Worldspan gears up for new push on travel-tech market

Worldspan is ready to make a big impact in the market following its successful integration into Travelport GDS, according to UK general manager Patrick Lukan. Lukan was talking to Travolution after Worldspan announced a three-year deal to provide TravelRepublic.co.uk with its GDS product. The UK-based OTA has access to content and a suite of products,…

Worldspan is ready to make a big impact in the market following its successful integration into Travelport GDS, according to UK general manager Patrick Lukan.


Lukan was talking to Travolution after Worldspan announced a three-year deal to provide TravelRepublic.co.uk with its GDS product.
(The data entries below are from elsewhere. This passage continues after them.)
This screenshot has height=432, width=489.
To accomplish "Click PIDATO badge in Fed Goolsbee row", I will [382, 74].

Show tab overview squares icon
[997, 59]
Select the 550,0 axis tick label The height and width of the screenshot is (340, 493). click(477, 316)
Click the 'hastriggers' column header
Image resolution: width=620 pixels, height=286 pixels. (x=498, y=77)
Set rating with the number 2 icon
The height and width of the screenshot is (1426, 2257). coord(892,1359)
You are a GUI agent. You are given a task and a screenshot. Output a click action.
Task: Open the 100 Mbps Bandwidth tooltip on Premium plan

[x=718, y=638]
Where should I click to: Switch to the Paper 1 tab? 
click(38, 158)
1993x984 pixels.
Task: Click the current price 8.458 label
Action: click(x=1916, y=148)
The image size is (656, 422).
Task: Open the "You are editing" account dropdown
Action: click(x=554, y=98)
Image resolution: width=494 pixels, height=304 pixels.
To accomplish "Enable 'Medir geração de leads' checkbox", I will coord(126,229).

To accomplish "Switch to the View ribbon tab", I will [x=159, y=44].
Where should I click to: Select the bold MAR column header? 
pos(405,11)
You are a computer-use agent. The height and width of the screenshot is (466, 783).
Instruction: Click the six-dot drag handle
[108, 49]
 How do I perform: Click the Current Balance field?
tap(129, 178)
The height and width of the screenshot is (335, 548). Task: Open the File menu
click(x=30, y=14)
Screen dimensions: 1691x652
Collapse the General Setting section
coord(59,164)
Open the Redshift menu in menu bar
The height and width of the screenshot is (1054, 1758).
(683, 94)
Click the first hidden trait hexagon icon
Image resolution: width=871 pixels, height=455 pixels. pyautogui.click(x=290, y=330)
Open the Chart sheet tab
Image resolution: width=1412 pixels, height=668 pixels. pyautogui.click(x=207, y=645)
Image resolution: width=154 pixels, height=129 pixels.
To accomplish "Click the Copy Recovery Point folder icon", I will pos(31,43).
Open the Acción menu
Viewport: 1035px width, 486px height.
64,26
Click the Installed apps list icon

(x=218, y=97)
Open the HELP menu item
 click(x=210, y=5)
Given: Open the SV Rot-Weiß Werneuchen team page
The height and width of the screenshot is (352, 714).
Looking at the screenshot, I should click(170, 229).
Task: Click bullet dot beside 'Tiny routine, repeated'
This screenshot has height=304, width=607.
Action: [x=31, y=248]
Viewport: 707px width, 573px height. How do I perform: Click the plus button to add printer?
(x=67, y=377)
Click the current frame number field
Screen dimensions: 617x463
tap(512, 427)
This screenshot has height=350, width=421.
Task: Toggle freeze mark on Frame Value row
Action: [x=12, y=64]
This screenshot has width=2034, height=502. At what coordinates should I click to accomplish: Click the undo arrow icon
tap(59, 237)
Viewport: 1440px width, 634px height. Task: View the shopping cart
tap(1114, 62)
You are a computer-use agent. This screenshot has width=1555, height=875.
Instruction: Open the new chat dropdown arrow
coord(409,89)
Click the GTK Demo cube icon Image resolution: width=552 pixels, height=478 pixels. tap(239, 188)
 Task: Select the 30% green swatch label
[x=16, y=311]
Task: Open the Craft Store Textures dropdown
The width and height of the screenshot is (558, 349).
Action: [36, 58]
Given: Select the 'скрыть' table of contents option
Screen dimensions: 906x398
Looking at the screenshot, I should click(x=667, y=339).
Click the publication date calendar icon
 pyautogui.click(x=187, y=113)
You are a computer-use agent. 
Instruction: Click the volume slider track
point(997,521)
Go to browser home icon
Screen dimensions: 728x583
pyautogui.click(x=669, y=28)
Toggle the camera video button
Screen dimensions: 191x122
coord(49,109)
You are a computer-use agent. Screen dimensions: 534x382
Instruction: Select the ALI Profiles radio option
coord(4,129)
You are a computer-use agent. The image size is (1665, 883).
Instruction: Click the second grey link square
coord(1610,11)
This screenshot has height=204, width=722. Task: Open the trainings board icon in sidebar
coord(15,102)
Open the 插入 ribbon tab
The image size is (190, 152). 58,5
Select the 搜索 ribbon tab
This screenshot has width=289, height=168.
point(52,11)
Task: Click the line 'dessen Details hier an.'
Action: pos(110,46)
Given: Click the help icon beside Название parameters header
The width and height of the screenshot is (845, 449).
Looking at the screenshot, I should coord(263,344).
The UK-based OTA has access to content and a suite of products, including Worldspan’s leisure-focused pricing technology “which listens to the shopper and gives them options based  on price.”


He said that other Worldspan deals were in the pipeline. “That’s new business wins, as well as organic growth with existing clients,” he said, promising more details in due course.


Travelport, which also owns Galileo, bought Worldspan at the back end of 2006, with completion taking place in August last year. At the time, it made no secret of its intentions to not only capitalise on Worldspan’s strengths with OTAs and technology but also to help reduce overall costs for Travelport.


“We’ve reduced our unit transaction costs through the integration,” he said, “and Worldspan’s ‘low cost distribution’ proposition has more credibility under the Travelport umbrella.”


He also said that running two GDS brands was a viable option moving forward.


“We’re not robbing Peter to pay Paul,” he insisted. Some Worldspan products – such as Rapid Repricing – have been integrated into Galileo, with Galileo tools such as its rail solution becoming available to Worldspan agents.


A lesser-known component of Travelport GDS is G2 Switchworks, one of the so-called GDS new entrants which entered the market in 2005.


Travelport bought “certain software assets and intellectual property rights” from G2 earlier this year.


Lukan described this as “game-changing technology” and suggested that it could make an appearance in the UK market in 2009.